# EXERCISE GOAL
Transcribe the entries below exactly.

# RAW DATA
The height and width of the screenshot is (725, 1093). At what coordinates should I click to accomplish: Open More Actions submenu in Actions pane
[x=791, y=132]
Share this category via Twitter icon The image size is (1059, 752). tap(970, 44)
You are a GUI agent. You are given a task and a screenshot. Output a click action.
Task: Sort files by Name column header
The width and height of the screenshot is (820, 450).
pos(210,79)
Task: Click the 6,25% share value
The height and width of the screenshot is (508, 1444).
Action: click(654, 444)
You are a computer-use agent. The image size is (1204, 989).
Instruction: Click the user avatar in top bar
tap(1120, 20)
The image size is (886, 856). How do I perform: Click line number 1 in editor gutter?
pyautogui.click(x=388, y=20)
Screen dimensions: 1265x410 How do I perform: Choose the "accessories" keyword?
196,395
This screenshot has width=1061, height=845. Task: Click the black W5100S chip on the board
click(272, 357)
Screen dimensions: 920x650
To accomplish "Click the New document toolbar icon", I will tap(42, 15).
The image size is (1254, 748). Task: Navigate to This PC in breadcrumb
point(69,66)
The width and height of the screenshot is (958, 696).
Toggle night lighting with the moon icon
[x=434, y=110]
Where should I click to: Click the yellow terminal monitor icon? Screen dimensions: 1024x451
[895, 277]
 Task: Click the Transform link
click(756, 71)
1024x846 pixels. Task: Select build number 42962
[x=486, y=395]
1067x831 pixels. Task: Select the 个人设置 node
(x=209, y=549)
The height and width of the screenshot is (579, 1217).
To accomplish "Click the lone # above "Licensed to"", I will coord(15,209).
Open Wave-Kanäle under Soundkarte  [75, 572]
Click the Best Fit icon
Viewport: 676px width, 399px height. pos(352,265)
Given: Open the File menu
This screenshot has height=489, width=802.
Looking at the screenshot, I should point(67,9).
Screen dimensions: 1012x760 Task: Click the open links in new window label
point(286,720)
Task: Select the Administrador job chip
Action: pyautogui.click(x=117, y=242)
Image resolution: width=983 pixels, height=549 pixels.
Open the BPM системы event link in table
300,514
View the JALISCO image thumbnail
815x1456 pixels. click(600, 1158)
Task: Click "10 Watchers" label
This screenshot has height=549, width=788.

# SOLUTION FOR THIS EXERCISE
The height and width of the screenshot is (725, 1093). At what coordinates should I click to accomplish: Open More Actions submenu in Actions pane
[x=791, y=132]
Share this category via Twitter icon The image size is (1059, 752). tap(970, 44)
You are a GUI agent. You are given a task and a screenshot. Output a click action.
Task: Sort files by Name column header
The width and height of the screenshot is (820, 450).
pos(210,79)
Task: Click the 6,25% share value
The height and width of the screenshot is (508, 1444).
Action: click(654, 444)
You are a computer-use agent. The image size is (1204, 989).
Instruction: Click the user avatar in top bar
tap(1120, 20)
The image size is (886, 856). How do I perform: Click line number 1 in editor gutter?
pyautogui.click(x=388, y=20)
Screen dimensions: 1265x410 How do I perform: Choose the "accessories" keyword?
196,395
This screenshot has width=1061, height=845. Task: Click the black W5100S chip on the board
click(272, 357)
Screen dimensions: 920x650
To accomplish "Click the New document toolbar icon", I will tap(42, 15).
The image size is (1254, 748). Task: Navigate to This PC in breadcrumb
point(69,66)
The width and height of the screenshot is (958, 696).
Toggle night lighting with the moon icon
[x=434, y=110]
Where should I click to: Click the yellow terminal monitor icon? Screen dimensions: 1024x451
[895, 277]
 Task: Click the Transform link
click(756, 71)
1024x846 pixels. Task: Select build number 42962
[x=486, y=395]
1067x831 pixels. Task: Select the 个人设置 node
(x=209, y=549)
The height and width of the screenshot is (579, 1217).
To accomplish "Click the lone # above "Licensed to"", I will coord(15,209).
Open Wave-Kanäle under Soundkarte  [75, 572]
Click the Best Fit icon
Viewport: 676px width, 399px height. pos(352,265)
Given: Open the File menu
This screenshot has height=489, width=802.
Looking at the screenshot, I should point(67,9).
Screen dimensions: 1012x760 Task: Click the open links in new window label
point(286,720)
Task: Select the Administrador job chip
Action: pyautogui.click(x=117, y=242)
Image resolution: width=983 pixels, height=549 pixels.
Open the BPM системы event link in table
300,514
View the JALISCO image thumbnail
815x1456 pixels. click(600, 1158)
Task: Click "10 Watchers" label
This screenshot has height=549, width=788.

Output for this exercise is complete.